Stored records:
┌──
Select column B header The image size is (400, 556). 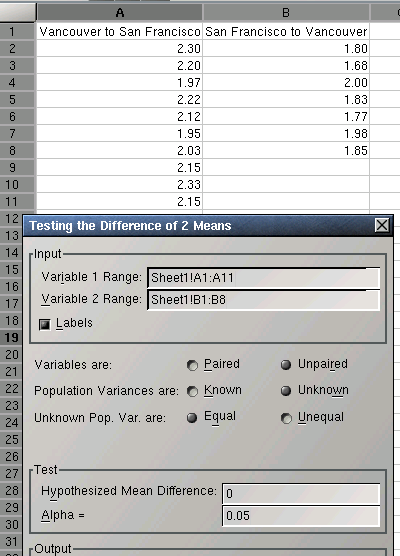[x=286, y=13]
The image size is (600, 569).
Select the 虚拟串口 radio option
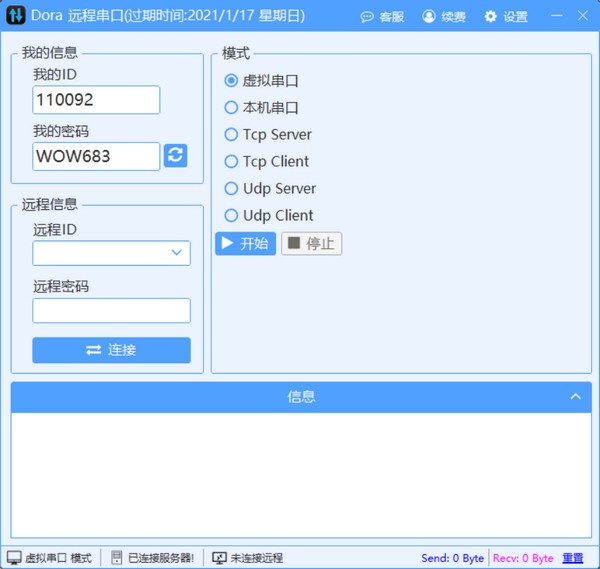click(232, 81)
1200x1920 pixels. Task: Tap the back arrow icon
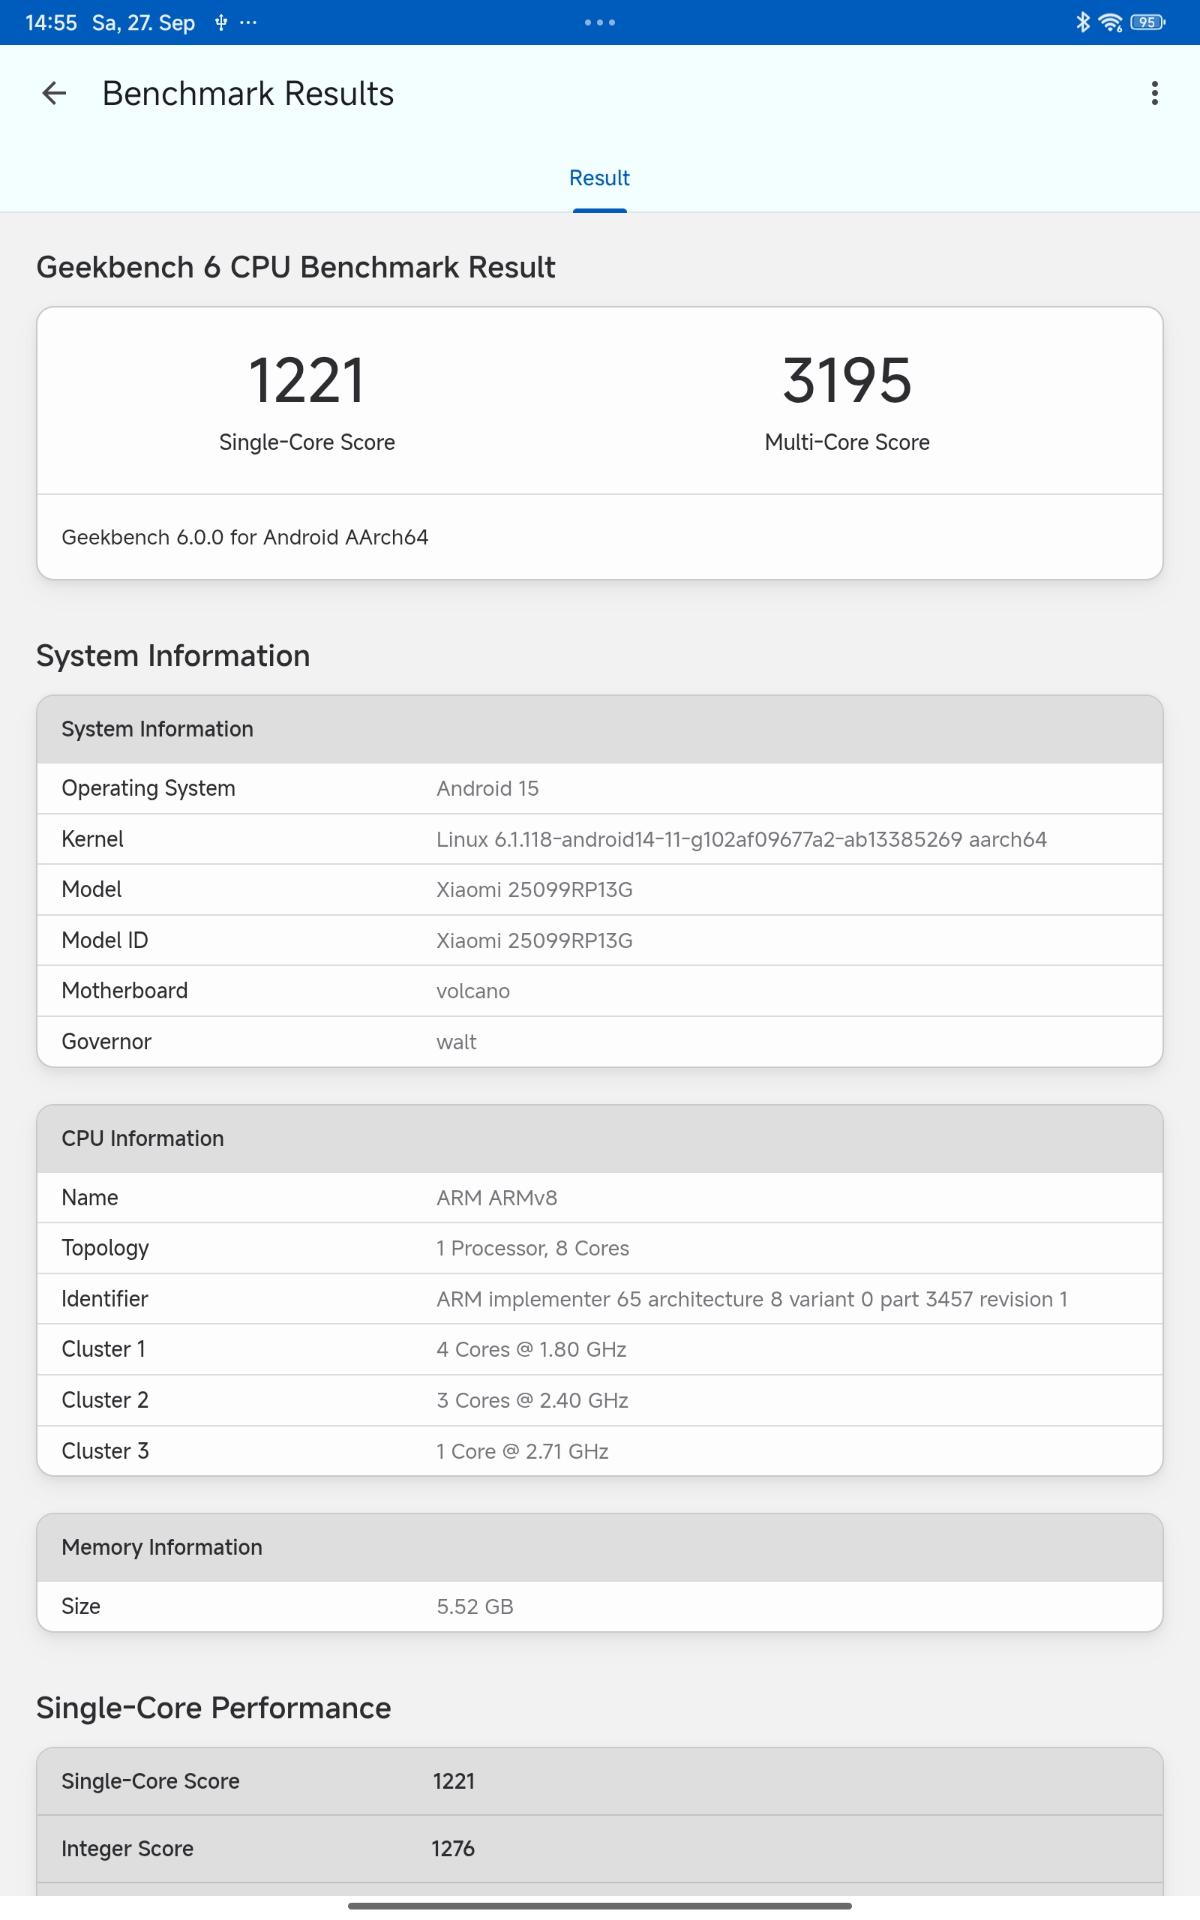coord(54,94)
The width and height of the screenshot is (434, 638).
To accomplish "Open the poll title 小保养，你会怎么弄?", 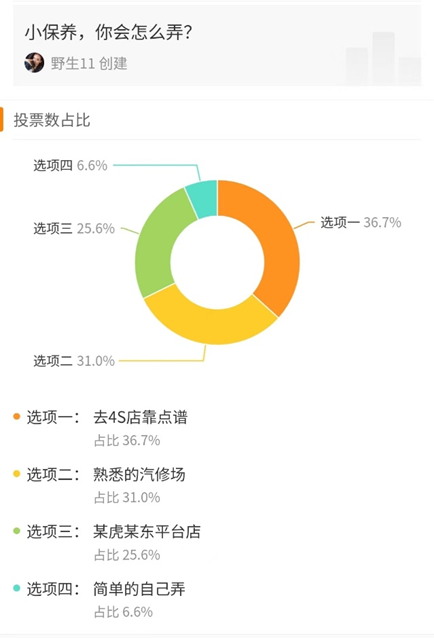I will coord(108,32).
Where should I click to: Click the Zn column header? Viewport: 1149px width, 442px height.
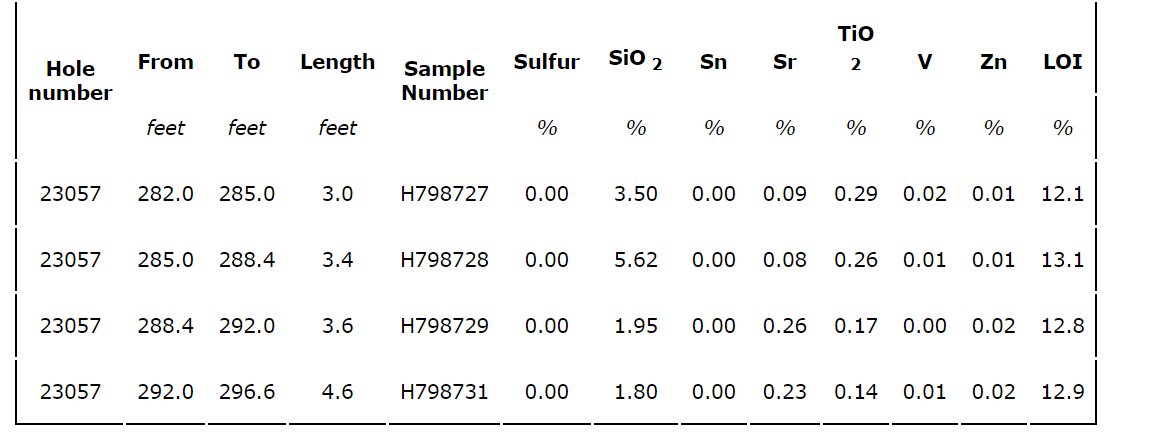pos(993,62)
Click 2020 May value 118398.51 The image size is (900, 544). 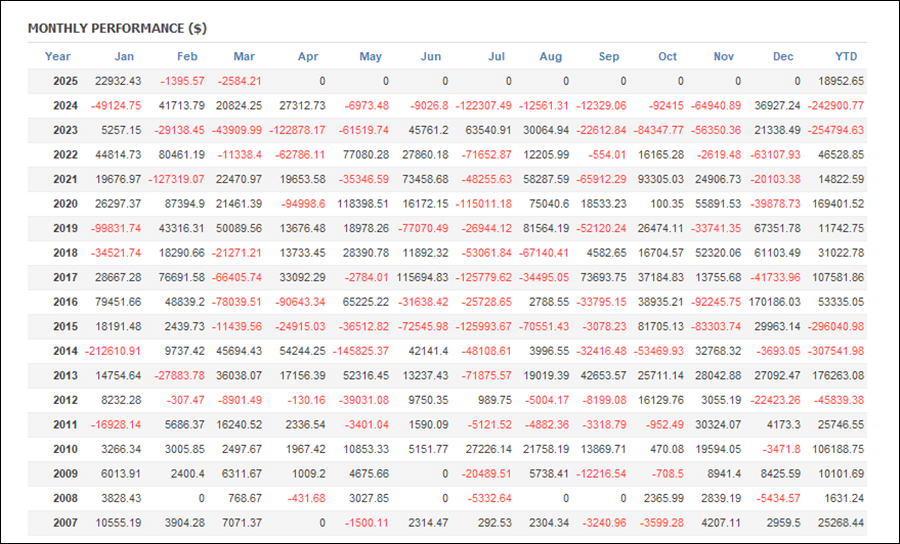[363, 204]
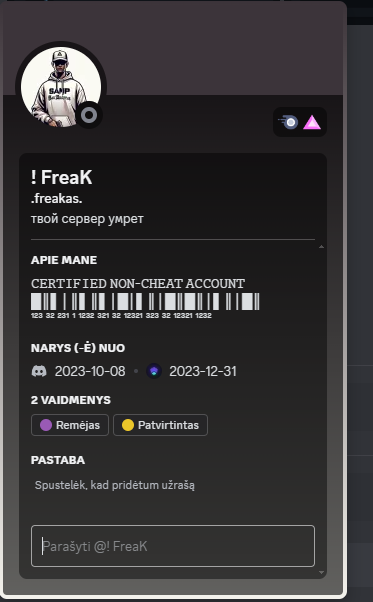The image size is (373, 602).
Task: Click the '! FreaK' display name
Action: pos(61,177)
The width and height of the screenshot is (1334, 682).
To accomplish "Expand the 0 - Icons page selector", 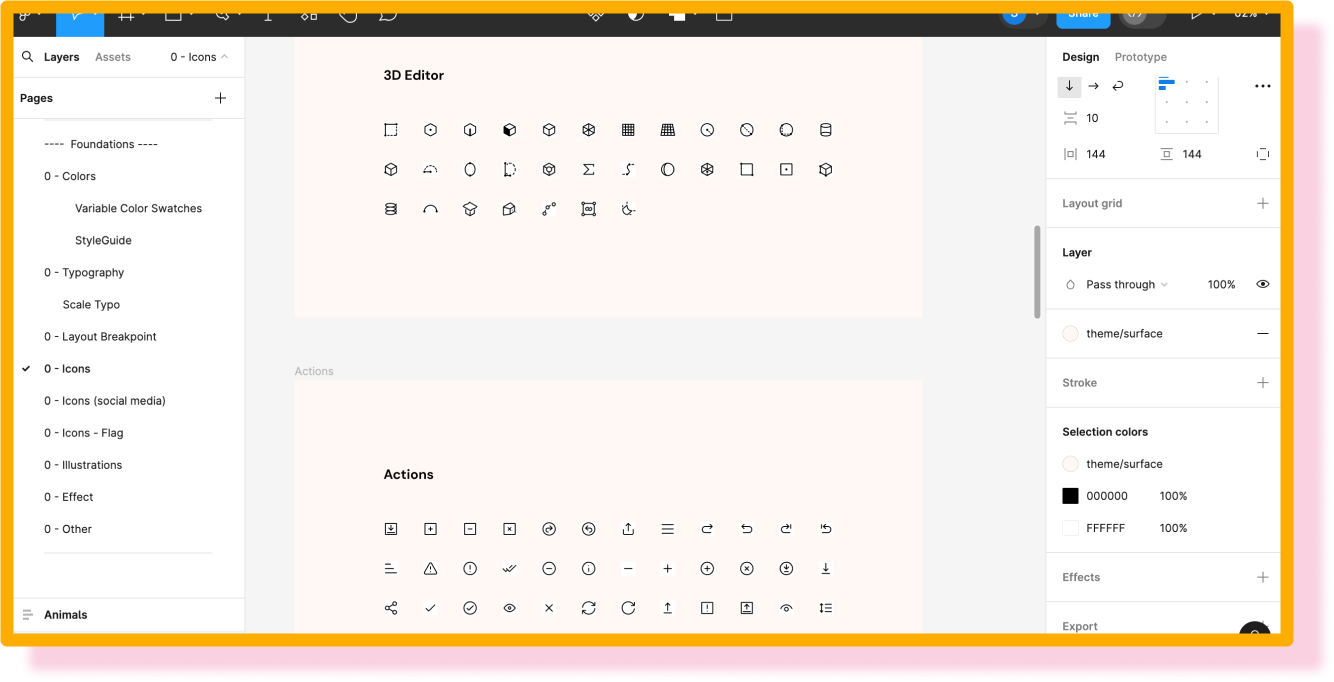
└──
» **Problem to solve**
Could you write out, word for word, the lines from the one containing "The width and height of the screenshot is (1334, 682)." through the last line of the records, leaving out the pictures?

» **Finished exercise**
The width and height of the screenshot is (1334, 682).
To accomplish "Expand the 0 - Icons page selector", 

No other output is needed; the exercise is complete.